The performance of the main Borsa Italiana indices and the IREX Index

The IREX Index suffered a sharp -18.3% drop in February 2025, closing at 14,540 points, further deepening the negative trend that has persisted since mid-2024. The index of pure renewable small and mid-caps listed on Borsa Italiana diverged from the positive trend of other markets: FTSE All-Share (+5.6%), FTSE Italia Energia (+0.7%), and the main European indices (DAX +3.8%, CAC +2.0%, IBEX +7.9%).

Energy prices showed mixed trends: Brent and WTI fell sharply (-4.7% and -5.2%, respectively), while TTF gas recorded a steep -13.0% decline. Conversely, the PUN (Italian wholesale electricity price) increased by +5.1%.

Renewable-energy companies continued to post declines, with ESI (+12%) as the only company bucking the trend, thanks to improved operational performance and participation in several industry events that increased its visibility.

Among the worst performers were Alerion (-19.2%), whose downturn was due to downward revisions in sales and profitability forecasts, as well as a contraction in revenues and EBITDA over the first nine months of 2024. These factors fueled investor uncertainty, and the company is reportedly evaluating an update to its industrial plan to address the situation.

Innovatec (-14.9%) fell again following the demerger in favor of Haiki+ (perhaps reflecting the market’s preference for the circular economy over renewables) and an additional downward revision in analysts’ estimates. EEMS (-11.8%) also declined, affected by board changes and the issuance of a second tranche of convertible bonds approved in December 2024.

The global economy is stabilizing at a growth rate below the long-term average, with risks tied to political uncertainty, geopolitical tensions, inflation, and climate-related disruptions. Worldwide inflation is expected to fall to 2.7% in 2025–26 (World Bank), broadly in line with the targets of many advanced and emerging economies, supported by lower energy and food prices, improved supply chains, and the effects of tight monetary policy. Global financial conditions, which had eased in mid-2024, have since tightened again in emerging markets.
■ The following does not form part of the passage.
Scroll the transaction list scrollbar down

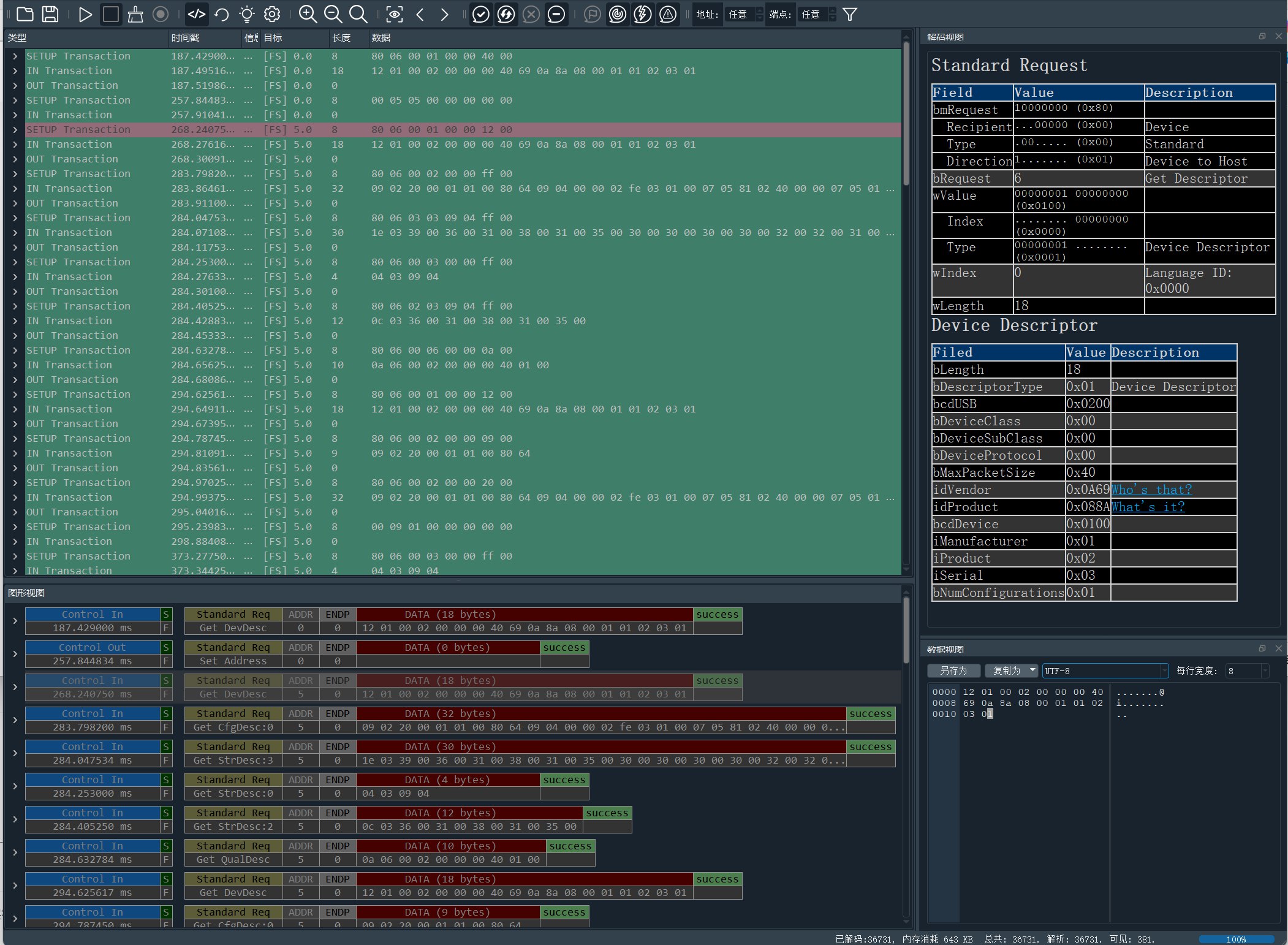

In February 2025, the ECB continued its monetary-easing policy, cutting interest rates to support the Eurozone economy, based on inflation expectations and monetary-policy transmission indicators. This decision reflects the central bank’s intent to sustain the economy amid global uncertainty while maintaining price stability as its key objective. In Germany, industrial production surprised to the upside in January (+2%), driven by the automotive sector (+6.4%), although it remained -1.6% year-on-year.

The IREX’s negative performance in February highlights the ongoing challenges of the Italian renewable-energy sector, as well as the “thin-stock” nature of the small-mid-cap companies that make up the index. However, there are positive policy signals: the transitional FER X scheme includes a second auction in 2025, with the first FER 2 auction (biogas and biomass) expected to conclude by May, and the second FER 2 auction (geothermal) scheduled for July–September. The first FER X auction is expected in 2026. Meanwhile, Italy’s Constitutional Court overturned the Sardinia moratorium, which had slowed the permitting process for renewable projects.

Will these measures, however, be enough to lift renewable-energy stocks?

Some optimism may come from EU industrial policy, which is showing signs of renewed momentum as foreseen in the first-100-day agenda of the von der Leyen II Commission. Yet, real progress will depend on implementation in Italy: the announcement of the first MACSE storage auction (September 2025) is not sufficient — what’s needed is the timely definition of competitive-procedure schedules across all renewable-energy support mechanisms.